During the police investigation Brendon, who has a low IQ, was made false promises. The investigators were able to elicit a false confession from Brendon, claiming they “already know what happened”. The employed coercive techniques in order to secure information necessary to convict both Brendon and his uncle.
On June 23, 2017 a judge overturned Brendan’s conviction, finding Brendon’s confession to be involuntary under the Fifth Amendment. Brendon will be released within 90 days, unless the state intends to prosecute him again. At the time of his false confession , Brendon was only 16 and did not have an attorney or a parent present, which is his legal right in the United States.
In his petition for release, Brendon argued that his criminal defence lawyer had a conflict of interest in the case, that the police had his coerced his confession and made false promises. The judge found the use of false promises to be the most compelling, citing this as the reason for overturning Brendon’s conviction.
In his judgement, Justice Duffin wrote, “[T]he investigators’ collective statements throughout the interrogation clearly led Dassey to believe that he would not be punished for telling them the incriminating details they professed to already know.” Justice Duffin took this opportunity to offer harsh criticism of Wisconsin’s criminal justice system. He said that Brendon’s case represents “extreme malfunction” of the state system. “Consequently, the court finds that the confession Brendon gave to the police on March 1, 2006 was so clearly involuntary in a constitutional sense that the court of appeals’ decision to the contrary was an unreasonable application of clearly established federal law.”
He condemned the use of coercive techniques to elicit false confessions. “False confessions are anathema to the judicial process.

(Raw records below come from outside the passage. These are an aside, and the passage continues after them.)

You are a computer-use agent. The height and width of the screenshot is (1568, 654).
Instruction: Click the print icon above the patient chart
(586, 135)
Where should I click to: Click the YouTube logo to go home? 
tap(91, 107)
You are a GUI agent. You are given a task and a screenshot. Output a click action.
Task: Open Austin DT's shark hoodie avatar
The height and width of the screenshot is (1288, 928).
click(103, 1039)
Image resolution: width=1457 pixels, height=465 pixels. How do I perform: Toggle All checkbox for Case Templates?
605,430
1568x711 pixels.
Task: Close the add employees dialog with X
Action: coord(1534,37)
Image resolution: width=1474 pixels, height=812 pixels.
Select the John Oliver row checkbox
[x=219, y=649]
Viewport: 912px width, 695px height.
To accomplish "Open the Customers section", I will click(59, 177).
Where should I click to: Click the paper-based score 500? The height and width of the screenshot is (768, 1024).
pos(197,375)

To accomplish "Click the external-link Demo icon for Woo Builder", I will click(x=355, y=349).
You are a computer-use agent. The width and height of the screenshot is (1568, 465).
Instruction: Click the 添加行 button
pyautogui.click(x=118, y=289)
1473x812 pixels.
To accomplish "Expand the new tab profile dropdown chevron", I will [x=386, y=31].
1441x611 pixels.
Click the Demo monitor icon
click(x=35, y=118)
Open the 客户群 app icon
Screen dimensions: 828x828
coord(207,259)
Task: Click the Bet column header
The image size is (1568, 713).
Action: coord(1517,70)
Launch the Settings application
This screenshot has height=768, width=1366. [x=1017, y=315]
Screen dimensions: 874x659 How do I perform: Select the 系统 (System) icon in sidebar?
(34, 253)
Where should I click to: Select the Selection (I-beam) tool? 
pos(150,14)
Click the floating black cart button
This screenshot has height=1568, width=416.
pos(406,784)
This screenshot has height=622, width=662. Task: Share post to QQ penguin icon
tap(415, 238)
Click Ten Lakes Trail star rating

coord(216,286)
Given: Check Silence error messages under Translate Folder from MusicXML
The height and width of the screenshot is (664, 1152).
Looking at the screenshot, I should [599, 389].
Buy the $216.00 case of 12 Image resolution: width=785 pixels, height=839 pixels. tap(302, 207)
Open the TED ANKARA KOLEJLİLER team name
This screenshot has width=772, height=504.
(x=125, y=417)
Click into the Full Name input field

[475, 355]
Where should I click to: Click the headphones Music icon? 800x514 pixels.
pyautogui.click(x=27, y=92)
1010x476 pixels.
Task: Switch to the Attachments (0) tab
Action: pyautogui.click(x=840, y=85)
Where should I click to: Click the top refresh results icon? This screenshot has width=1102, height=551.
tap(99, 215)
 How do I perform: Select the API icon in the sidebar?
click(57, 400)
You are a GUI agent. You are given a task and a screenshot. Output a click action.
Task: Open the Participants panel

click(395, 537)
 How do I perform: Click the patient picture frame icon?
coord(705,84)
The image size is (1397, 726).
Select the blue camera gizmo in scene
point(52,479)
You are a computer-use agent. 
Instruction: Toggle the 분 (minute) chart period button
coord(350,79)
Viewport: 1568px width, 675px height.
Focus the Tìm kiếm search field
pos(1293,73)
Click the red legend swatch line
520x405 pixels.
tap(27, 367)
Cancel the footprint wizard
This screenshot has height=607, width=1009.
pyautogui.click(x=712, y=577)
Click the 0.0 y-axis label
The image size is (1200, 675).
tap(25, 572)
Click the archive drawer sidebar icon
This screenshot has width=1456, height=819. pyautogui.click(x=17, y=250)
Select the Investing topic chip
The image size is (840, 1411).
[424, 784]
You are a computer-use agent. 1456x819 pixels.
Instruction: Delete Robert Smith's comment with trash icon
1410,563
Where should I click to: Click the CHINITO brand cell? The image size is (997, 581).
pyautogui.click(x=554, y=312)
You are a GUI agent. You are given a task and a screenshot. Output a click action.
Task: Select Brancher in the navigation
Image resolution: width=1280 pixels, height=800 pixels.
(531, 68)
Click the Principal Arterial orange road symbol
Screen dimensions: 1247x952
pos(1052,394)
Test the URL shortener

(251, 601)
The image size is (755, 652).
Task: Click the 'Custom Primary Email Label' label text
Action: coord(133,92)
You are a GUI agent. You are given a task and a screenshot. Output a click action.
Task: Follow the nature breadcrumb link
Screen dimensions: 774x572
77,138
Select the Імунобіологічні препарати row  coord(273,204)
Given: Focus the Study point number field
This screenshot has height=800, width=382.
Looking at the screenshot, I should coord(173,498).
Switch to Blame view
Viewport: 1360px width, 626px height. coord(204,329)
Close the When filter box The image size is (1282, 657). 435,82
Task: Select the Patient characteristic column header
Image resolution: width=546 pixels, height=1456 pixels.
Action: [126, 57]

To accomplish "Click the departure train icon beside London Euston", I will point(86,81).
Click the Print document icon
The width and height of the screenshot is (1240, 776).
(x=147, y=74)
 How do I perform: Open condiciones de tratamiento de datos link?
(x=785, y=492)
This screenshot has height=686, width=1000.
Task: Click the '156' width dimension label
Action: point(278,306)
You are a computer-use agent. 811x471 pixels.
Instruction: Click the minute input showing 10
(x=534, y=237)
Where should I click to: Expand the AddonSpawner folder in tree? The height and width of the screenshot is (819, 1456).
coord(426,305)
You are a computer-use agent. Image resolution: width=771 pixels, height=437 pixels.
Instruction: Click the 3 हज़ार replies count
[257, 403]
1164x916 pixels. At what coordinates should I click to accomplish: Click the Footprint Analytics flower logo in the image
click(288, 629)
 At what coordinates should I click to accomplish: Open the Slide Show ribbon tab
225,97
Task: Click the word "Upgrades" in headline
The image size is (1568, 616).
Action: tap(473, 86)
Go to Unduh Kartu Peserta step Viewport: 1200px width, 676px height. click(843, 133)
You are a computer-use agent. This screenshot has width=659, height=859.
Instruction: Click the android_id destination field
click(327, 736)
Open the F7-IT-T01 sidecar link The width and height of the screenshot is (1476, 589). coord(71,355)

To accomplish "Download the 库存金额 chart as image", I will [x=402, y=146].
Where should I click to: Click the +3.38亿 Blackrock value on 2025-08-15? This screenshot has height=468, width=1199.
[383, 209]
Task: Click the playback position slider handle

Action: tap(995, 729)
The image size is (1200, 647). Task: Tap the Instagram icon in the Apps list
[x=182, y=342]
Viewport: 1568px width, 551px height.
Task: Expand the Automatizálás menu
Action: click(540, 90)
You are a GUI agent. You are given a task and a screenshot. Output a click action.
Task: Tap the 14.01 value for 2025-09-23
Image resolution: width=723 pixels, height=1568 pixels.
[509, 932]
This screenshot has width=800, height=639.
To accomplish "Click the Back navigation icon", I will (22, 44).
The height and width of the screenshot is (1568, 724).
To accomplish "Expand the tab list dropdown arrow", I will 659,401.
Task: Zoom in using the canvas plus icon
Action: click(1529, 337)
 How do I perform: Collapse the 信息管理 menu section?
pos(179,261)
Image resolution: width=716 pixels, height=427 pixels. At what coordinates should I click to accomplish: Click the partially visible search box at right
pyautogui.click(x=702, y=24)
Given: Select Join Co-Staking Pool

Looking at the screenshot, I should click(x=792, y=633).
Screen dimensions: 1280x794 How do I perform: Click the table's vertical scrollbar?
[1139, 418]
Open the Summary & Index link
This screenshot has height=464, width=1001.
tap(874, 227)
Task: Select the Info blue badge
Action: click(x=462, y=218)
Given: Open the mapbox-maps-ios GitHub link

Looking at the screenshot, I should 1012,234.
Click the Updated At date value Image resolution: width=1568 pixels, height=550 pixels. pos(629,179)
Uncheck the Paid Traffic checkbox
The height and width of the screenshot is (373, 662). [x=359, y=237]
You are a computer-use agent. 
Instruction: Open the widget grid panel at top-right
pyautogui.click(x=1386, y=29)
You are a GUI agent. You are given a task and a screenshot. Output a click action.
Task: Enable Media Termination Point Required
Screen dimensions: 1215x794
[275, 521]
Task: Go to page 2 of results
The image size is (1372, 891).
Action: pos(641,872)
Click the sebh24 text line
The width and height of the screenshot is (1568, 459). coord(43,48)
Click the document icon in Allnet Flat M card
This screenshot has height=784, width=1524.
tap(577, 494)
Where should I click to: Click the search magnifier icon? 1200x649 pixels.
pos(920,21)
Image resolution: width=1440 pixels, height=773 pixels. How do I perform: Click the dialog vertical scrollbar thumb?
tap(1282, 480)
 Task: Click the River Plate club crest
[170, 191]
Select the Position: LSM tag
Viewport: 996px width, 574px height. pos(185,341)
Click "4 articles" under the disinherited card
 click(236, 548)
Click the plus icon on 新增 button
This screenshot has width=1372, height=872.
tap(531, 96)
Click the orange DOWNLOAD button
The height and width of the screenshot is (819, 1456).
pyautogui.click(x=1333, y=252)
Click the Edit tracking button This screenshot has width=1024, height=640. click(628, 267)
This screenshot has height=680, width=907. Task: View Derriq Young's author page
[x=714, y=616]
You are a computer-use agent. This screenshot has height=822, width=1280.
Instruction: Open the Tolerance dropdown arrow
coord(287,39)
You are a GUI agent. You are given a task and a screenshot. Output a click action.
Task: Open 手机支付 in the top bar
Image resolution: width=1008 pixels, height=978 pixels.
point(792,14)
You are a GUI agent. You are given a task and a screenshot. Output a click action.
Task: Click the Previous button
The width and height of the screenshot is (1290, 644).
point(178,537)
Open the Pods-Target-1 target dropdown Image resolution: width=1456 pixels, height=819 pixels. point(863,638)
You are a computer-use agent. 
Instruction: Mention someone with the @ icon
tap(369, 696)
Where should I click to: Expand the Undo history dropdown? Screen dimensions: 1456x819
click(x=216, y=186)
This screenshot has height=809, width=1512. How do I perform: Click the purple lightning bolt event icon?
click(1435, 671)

They are not beneficial to the prosecutor whose goal is to find, punish, and incapacitate the actual criminal, they are not beneficial to grieving relatives and friends who want to bring justice to the perpetrator of a crime, and of course, they are of no benefit to a wrongfully accused defendant. For these reasons, it is obvious why coercive tactics that lead to a false confession would be an affront to our judicial system.” Justice Duffin stated.
Brendon’s criminal defence lawyers said he and the rest of Brendon’s defence team are “ecstatic” about the ruling. “This is a huge victory, but we are taking a wait and see approach to see what the state’s next move will be.”